Ramadan

Yemeni clerics call for caution in zakat payment

By Nabil Abdullah al-Tamimi in Aden

Sheikh Abdullah al-Qudsi lectures in al-Fateh mosque in Sanaa. [Nabil Abdullah al-Tamimi/Al-Mashareq]

Sheikh Abdullah al-Qudsi lectures in al-Fateh mosque in Sanaa. [Nabil Abdullah al-Tamimi/Al-Mashareq]

Religious leaders in Yemen are urging people who seek to pay zakat during the holy month of Ramadan to ensure they are giving their money to legitimate organisations that support people in need.

Their call comes amid reports that some groups posing as charities have been soliciting zakat funds to fill the coffers of entities that may not be serving the poor at all and may in fact be financing malign groups or activities.

"Ramadan is an opportunity to combine the virtues of fasting and zakat," Minister of Endowments and Guidance Ahmed Attiyah told Al-Mashareq.

"Zakat is obligatory when the nisab (a certain amount of money owned) is reached and has been in the possession of the owner for a full year," he said.

Before handing over zakat, it is important to investigate those collecting funds and verify the money is going to support members of the community who are in genuine need, scholars and mosques preachers have stressed.

"Those who are required to pay zakat may distribute a portion of it to the poor and targeted recipients, in addition to paying a portion of it to the state," Yemen's Deputy Minister of Endowments and Guidance Jabri Ibrahim told Al-Mashareq.

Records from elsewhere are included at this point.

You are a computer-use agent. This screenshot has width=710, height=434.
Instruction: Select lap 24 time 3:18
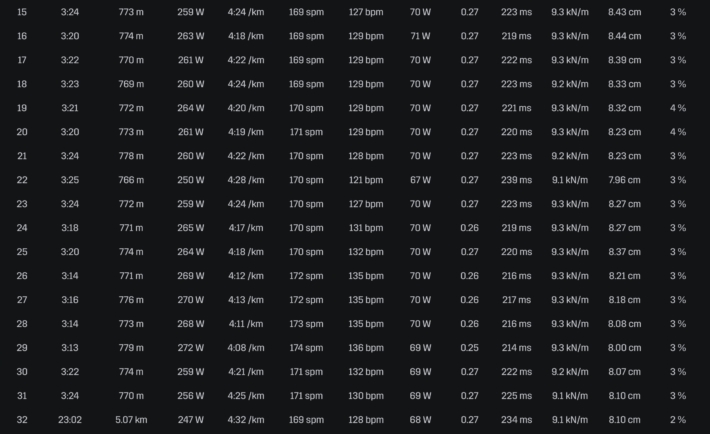click(x=70, y=228)
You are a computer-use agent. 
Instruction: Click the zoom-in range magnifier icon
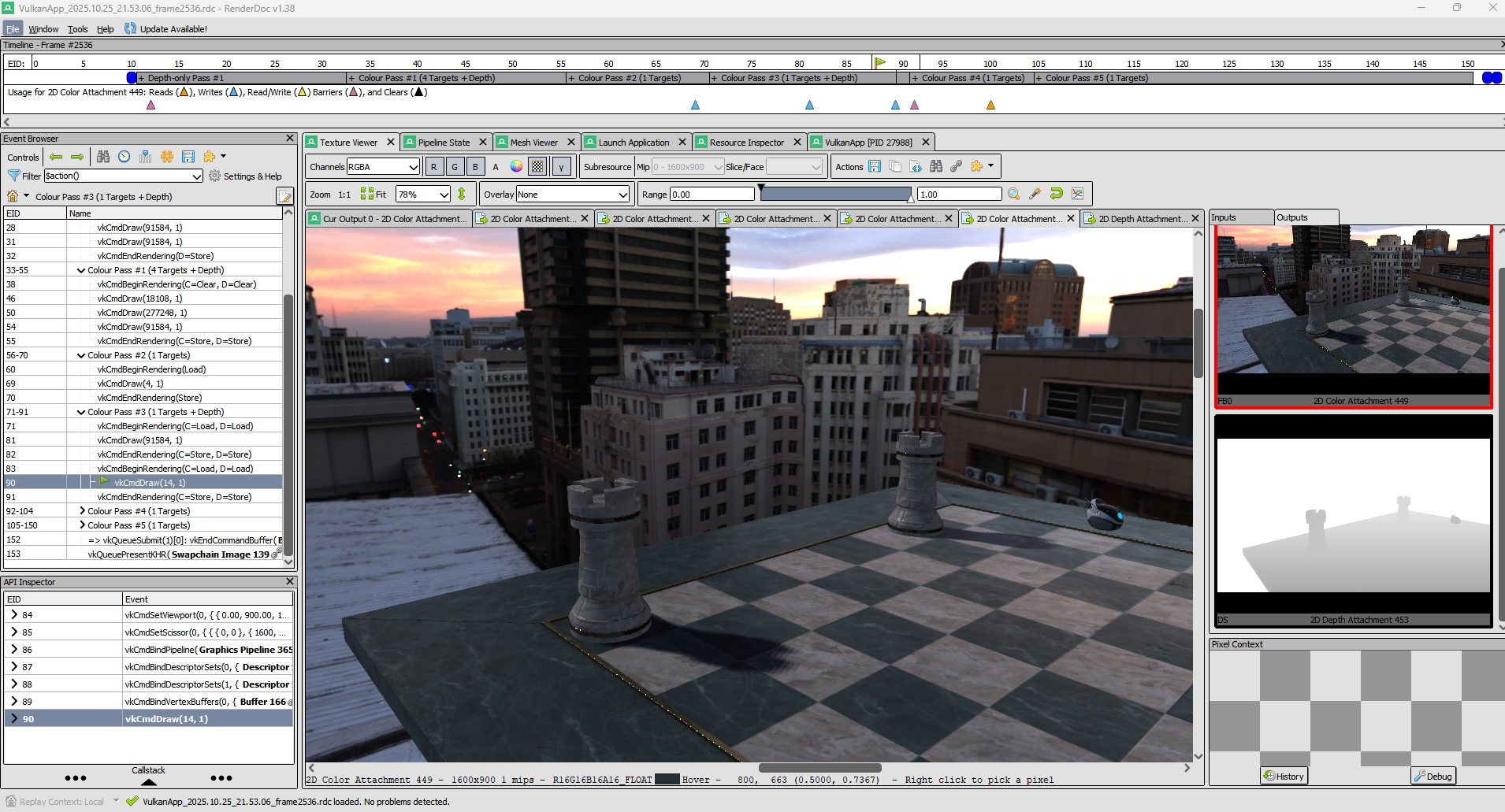pyautogui.click(x=1013, y=194)
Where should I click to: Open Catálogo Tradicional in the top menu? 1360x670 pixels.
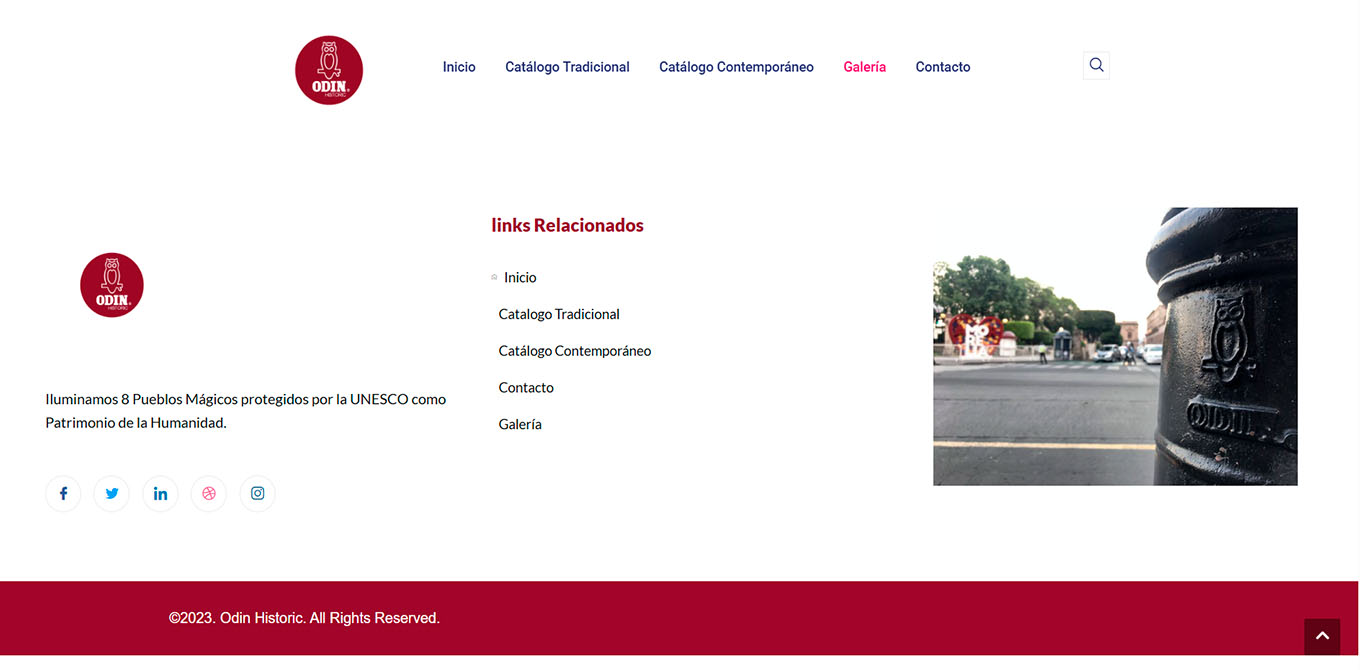click(x=567, y=67)
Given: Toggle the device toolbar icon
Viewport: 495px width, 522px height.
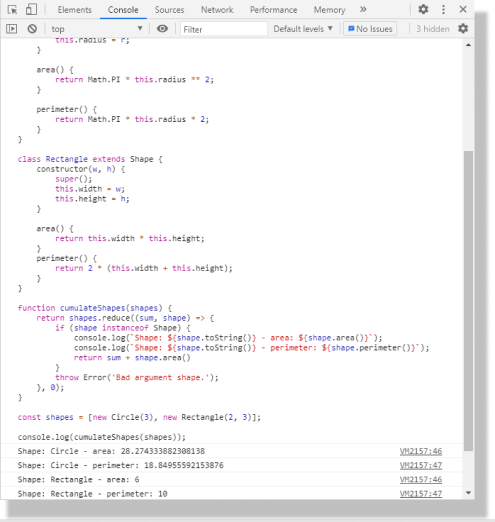Looking at the screenshot, I should (31, 10).
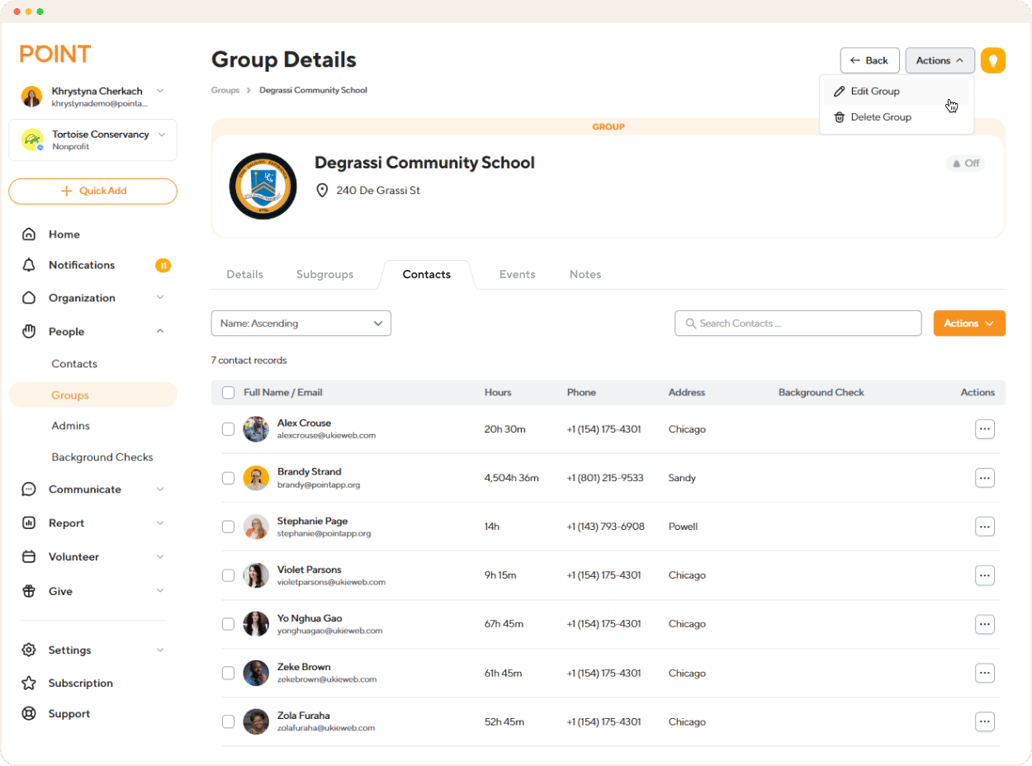1032x766 pixels.
Task: Toggle the Off notification bell on group card
Action: tap(964, 163)
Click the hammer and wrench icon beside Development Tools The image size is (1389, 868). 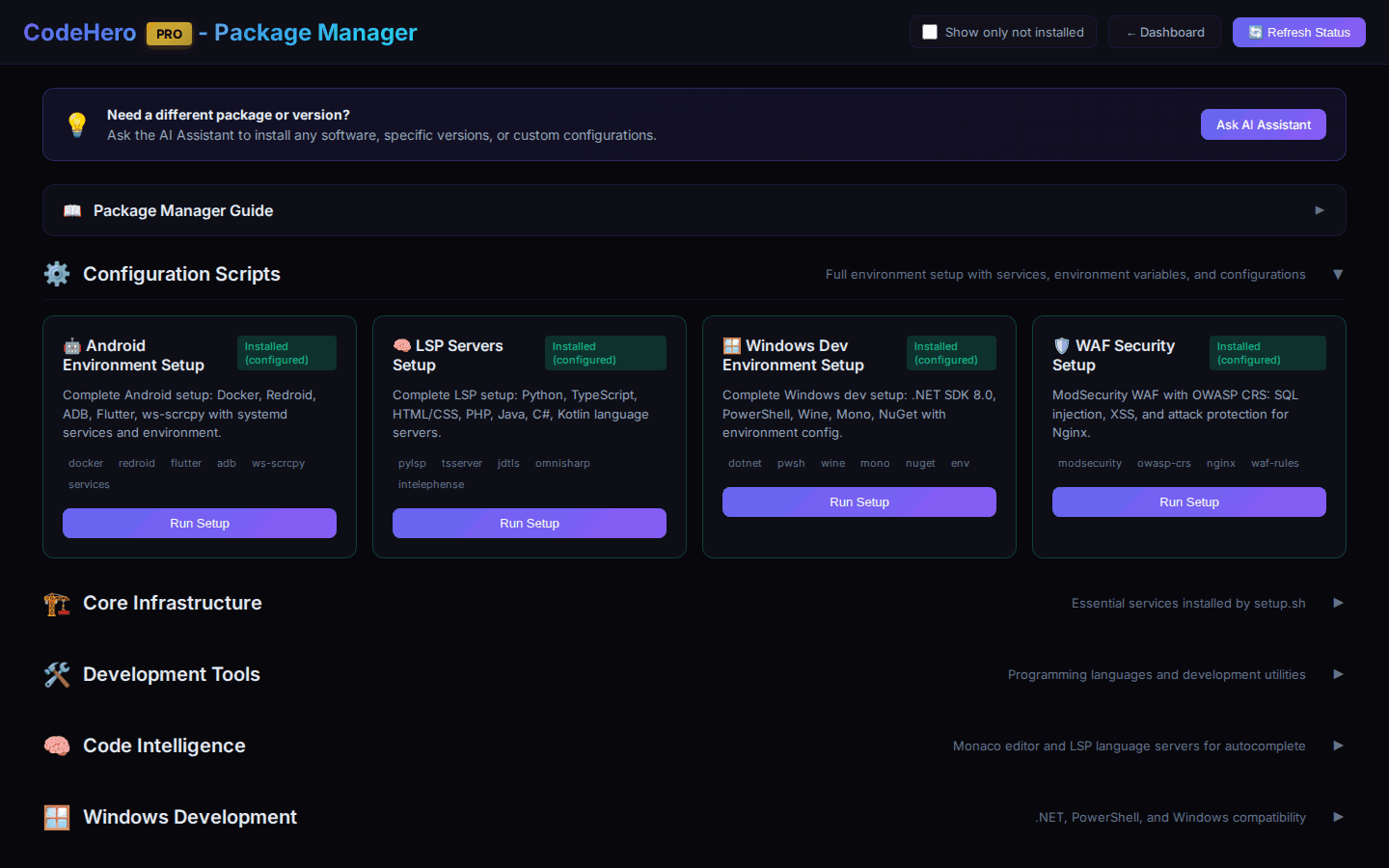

Paying zakat "provides a social service by helping and cheering the poor and needy", he said, noting that social solidarity is incumbent upon members of the same community.

Call for caution

Ibrahim said that each year he cautions those who are required to pay zakat from paying it to associations that "claim to be working in the charity field" because they may be working for suspect parties or terror groups.

"I have been calling on the public to refrain from paying zakat to such organisations or associations that claim to be charitable for fear the money may go to financing activities other than what sharia stipulates," he said.

Because he has taken this stance, Ibrahim said, a group threatened him and chased him out of the mosque in which he preached.

"Ramadan is an opportunity to educate the public about benevolence," Sheikh Yahya al-Najjar of the Yemen Scholars Association told Al-Mashareq.

"People are much more motivated in Ramadan to be benevolent, so it is essential to guide them during Ramadan and urge them to pay alms and zakat," he said.

"It is the duty of all preachers, guides and orators to educate people about matters of religion, especially the payment of zakat," said Mohammed al-Faqih, a preacher at Sanaa's al-Jaradi mosque.

Al-Faqih told Al-Mashareq he began urging people to pay zakat in the preceding month of Shaaban, "because the degree of poverty and suffering has increased dramatically as a result of the war".

Every family that has one wealthy member has a number who are less well off, he said, so those with financial resources "ought to pay the zakat to their relatives, rather than have them receive it from unknown sources".